» PROMPT
From the entries below, copy exactly the lines from the one that contains "Tick Compare for the Chint consumer unit" through the one that contains "Task: Click the green", both included, and only those.

*** Block opens ***

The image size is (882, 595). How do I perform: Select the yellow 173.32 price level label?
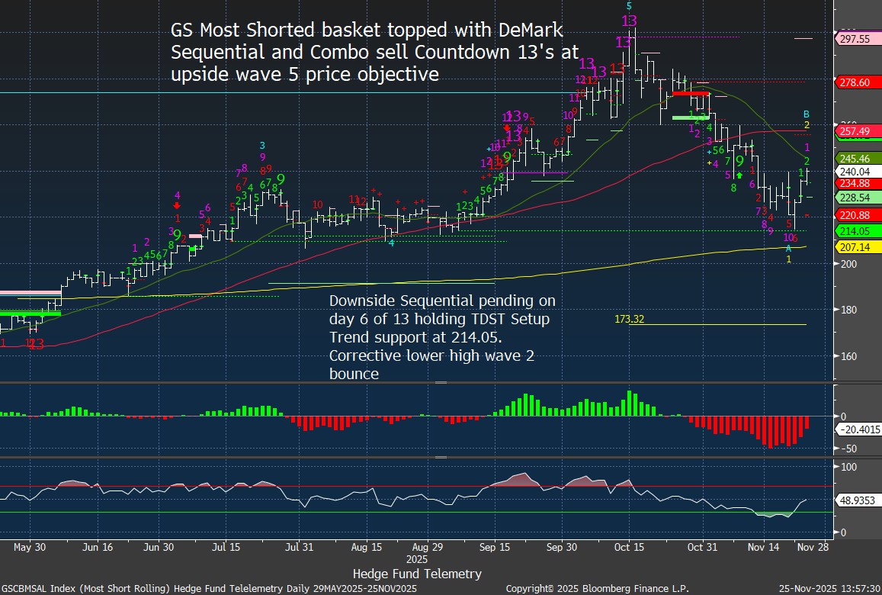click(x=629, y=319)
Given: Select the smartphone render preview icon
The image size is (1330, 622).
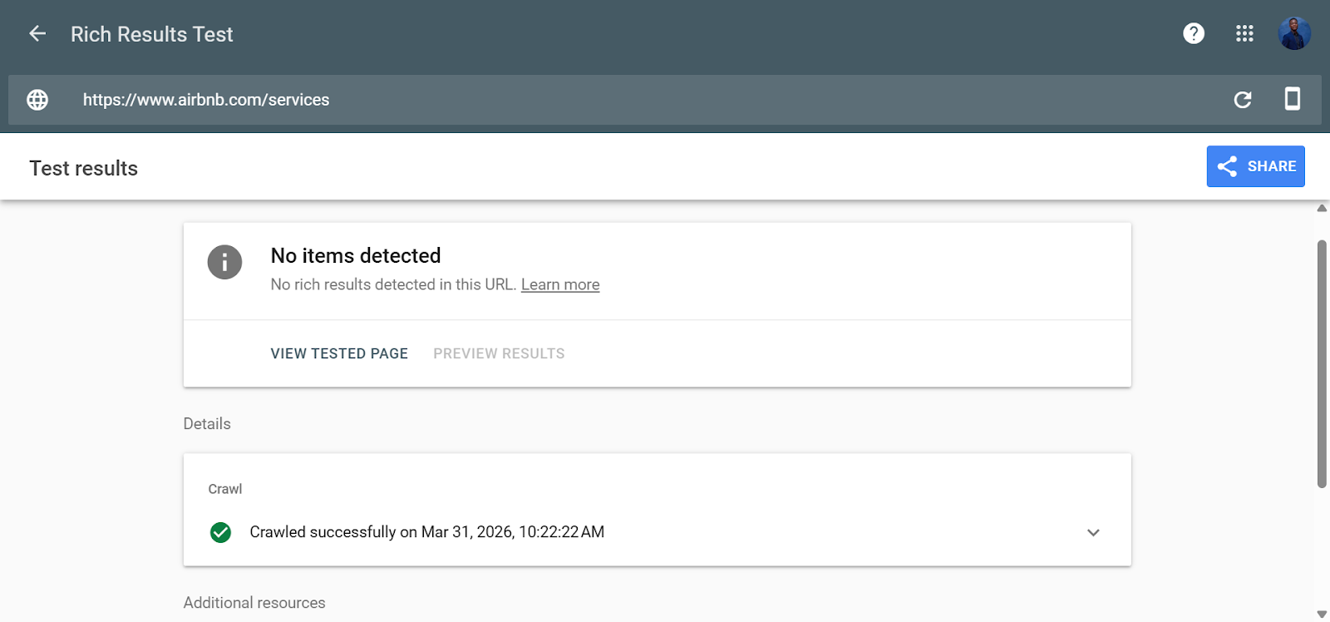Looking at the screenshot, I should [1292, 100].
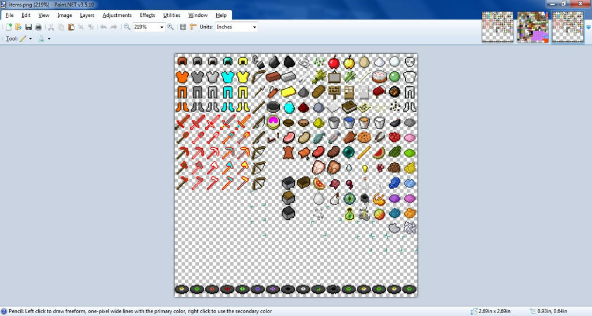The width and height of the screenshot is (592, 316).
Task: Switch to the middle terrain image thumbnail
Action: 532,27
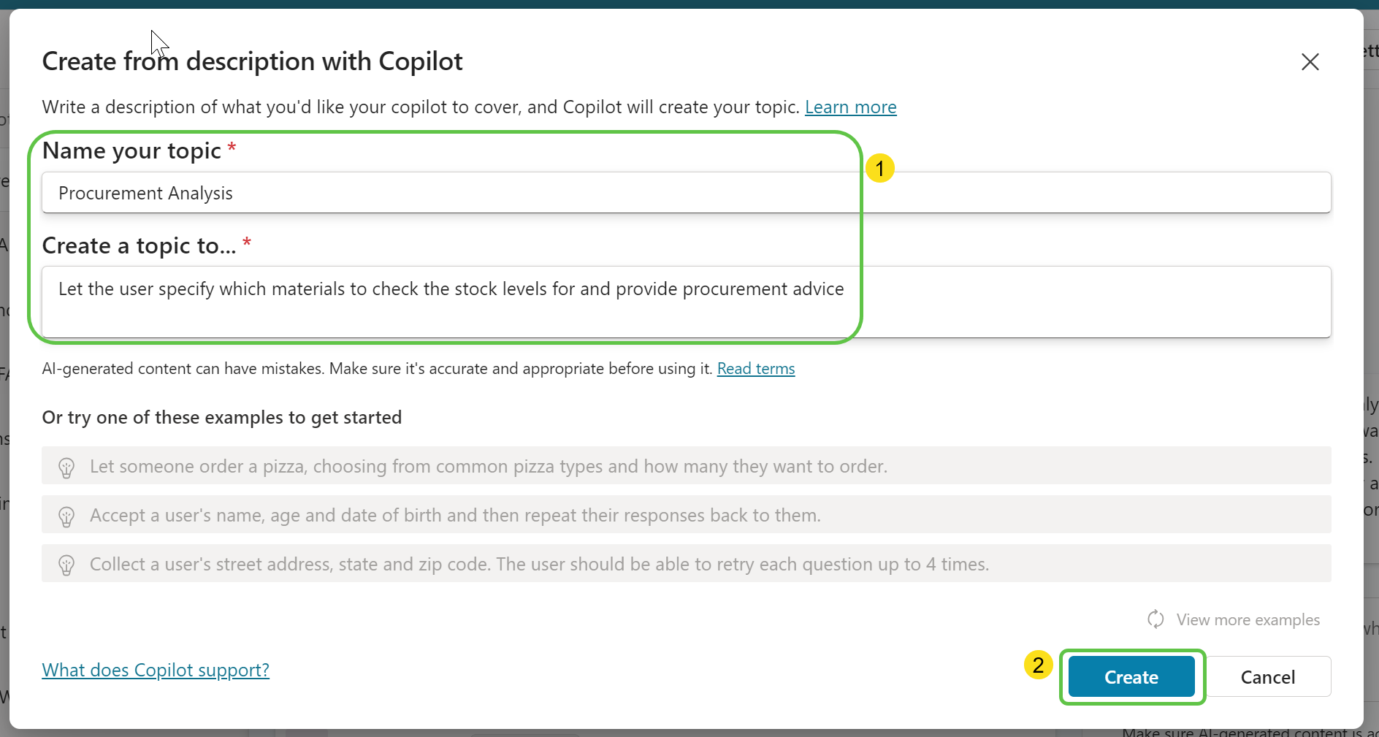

*** Block closes ***
*** Block opens ***

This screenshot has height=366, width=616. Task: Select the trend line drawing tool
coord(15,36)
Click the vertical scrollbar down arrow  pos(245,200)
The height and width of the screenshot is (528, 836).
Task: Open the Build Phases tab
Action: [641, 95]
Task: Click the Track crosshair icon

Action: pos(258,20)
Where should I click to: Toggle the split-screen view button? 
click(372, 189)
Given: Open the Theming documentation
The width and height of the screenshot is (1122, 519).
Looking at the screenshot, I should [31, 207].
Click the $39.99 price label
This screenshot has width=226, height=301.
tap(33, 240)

*** Block closes ***
*** Block opens ***

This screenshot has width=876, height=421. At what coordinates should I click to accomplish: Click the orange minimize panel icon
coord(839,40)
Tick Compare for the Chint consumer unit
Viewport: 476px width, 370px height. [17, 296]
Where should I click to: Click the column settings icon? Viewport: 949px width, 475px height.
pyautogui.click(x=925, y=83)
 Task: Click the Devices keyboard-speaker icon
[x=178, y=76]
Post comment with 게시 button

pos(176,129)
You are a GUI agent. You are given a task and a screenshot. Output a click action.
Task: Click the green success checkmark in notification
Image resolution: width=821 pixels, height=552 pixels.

*** Block closes ***

» THE COMPLETED TASK
Tick Compare for the Chint consumer unit
Viewport: 476px width, 370px height. [17, 296]
Where should I click to: Click the column settings icon? Viewport: 949px width, 475px height.
pyautogui.click(x=925, y=83)
 Task: Click the Devices keyboard-speaker icon
[x=178, y=76]
Post comment with 게시 button

pos(176,129)
You are a GUI agent. You are given a task and a screenshot. Output a click action.
Task: Click the green success checkmark in notification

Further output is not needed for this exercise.